Partie pour plusieurs mois, je me suis vue obligée de déplacer les rosiers dans les différentes destinations de mon voyage, alors que je venais tout juste de les replanter. J'ai alors commencé à documenter les déplacements que j'imposais à ces plantes parties du Liban. »
pvc, 2019
Microfilm est une installation vidéo qui s’inspire de l’engouement de certains nostalgiques pour un appareil photo/jouet de format 110mm, détourné par Paul Ralu en outil de prise de vue pour film 16mm.
Il convoque l’imaginaire cinématographique des films d’espionnage et réalise un projecteur cheap et low-fi d’un projecteur dont le déclanchement est fonction de la présence du spectateur.

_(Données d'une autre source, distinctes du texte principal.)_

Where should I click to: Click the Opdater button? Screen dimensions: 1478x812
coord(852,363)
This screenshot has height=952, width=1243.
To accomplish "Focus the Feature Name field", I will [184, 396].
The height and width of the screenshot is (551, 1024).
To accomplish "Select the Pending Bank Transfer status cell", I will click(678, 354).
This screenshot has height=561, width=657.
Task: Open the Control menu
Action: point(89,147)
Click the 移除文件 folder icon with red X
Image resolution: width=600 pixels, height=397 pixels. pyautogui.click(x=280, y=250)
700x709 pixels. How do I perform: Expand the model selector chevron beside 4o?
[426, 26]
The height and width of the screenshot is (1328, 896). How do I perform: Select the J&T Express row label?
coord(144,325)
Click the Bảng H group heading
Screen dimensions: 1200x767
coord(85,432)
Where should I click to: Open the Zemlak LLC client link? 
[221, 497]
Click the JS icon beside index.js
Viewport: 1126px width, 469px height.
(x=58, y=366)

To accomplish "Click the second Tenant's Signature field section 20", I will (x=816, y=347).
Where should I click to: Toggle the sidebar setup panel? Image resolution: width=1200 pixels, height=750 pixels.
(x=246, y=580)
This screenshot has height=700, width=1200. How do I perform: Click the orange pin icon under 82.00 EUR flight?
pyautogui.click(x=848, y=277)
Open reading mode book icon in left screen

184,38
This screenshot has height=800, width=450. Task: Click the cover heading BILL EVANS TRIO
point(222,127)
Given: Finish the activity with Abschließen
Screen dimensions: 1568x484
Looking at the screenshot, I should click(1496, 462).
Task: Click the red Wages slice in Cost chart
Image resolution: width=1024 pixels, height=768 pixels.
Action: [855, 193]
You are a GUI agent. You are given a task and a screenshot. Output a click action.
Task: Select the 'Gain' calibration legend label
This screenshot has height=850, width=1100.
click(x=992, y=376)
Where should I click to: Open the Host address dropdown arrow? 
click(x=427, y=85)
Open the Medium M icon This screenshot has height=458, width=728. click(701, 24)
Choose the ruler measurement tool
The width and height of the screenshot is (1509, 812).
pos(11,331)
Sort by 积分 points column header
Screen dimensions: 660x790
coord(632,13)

Le film projeté avec une lenteur surprenante est composé d’une série de photos prises dans le métro lillois mais dont les choix de cadrage et de mise en scène transporte le spectateur dans un univers qui évoque la centrale nucléaire ultra surveillée et sécurisée.
PAUL RALU, MICRO_FILM, projecteur 16 mm, structure en papier pate, moquette, dimensions variables, 2023

Durant l’été 2022, invitée dans l’ancienne pouponnière de Wazemmes par la direction des arts visuels de la ville de Lille, je lance des recherches sur une partie oubliée du passée industrielle du quartier : la présence de confiserie industrielle. En me focalisant sur l’idée d’emballage, j’effectue des prises de vue des anciennes confiseries ainsi que diverses expérimentation photographique sur des papiers et cartons de bonbons. En parallèle de ça je photographie le marché de Wazemmes dont les commerçants déballent et remballent trois fois par semaine leurs diverses marchandises dans l’espace public. Ces étales bariolés, véritables sculptures involontaires, sont aussi des témoignages authentiques de l’activité des marchands ambulants


VADIM DUMESH, Точка . Зору (Point de vue), 2023, installation vidéo
Точка . Зору (Point de vue) est un projet de cocréation documentaire au cours duquel des smartphones voyagent de la France à l'Ukraine, passant d'une personne à l'autre comme un bâton de relais et recueillant leurs témoigna- ges vidéo. Le projet est tourné dans un format innovant : une double caméra à la fois la caméra frontale et la caméra arrière du téléphone qui filme à la fois le portrait de la personne et ce qu'elle voit. D'une personne à l'autre, d'une ville à l'autre, d'une communauté à l'autre, un kaléidoscope de visages et de lieux se mêle au contexte de la guerre en Ukraine.
Точка . Зору s'inscrit dans le cadre du doctorat en recherche-création de Vadim Dumesh, intitulé « L'auteur-rice documentaire et la créativité collective à l'ère du numérique », copiloté par Le Fresnoy Studio national des arts contemporains et l'Université du Québec à Montréal, dirigé par Viva Paci.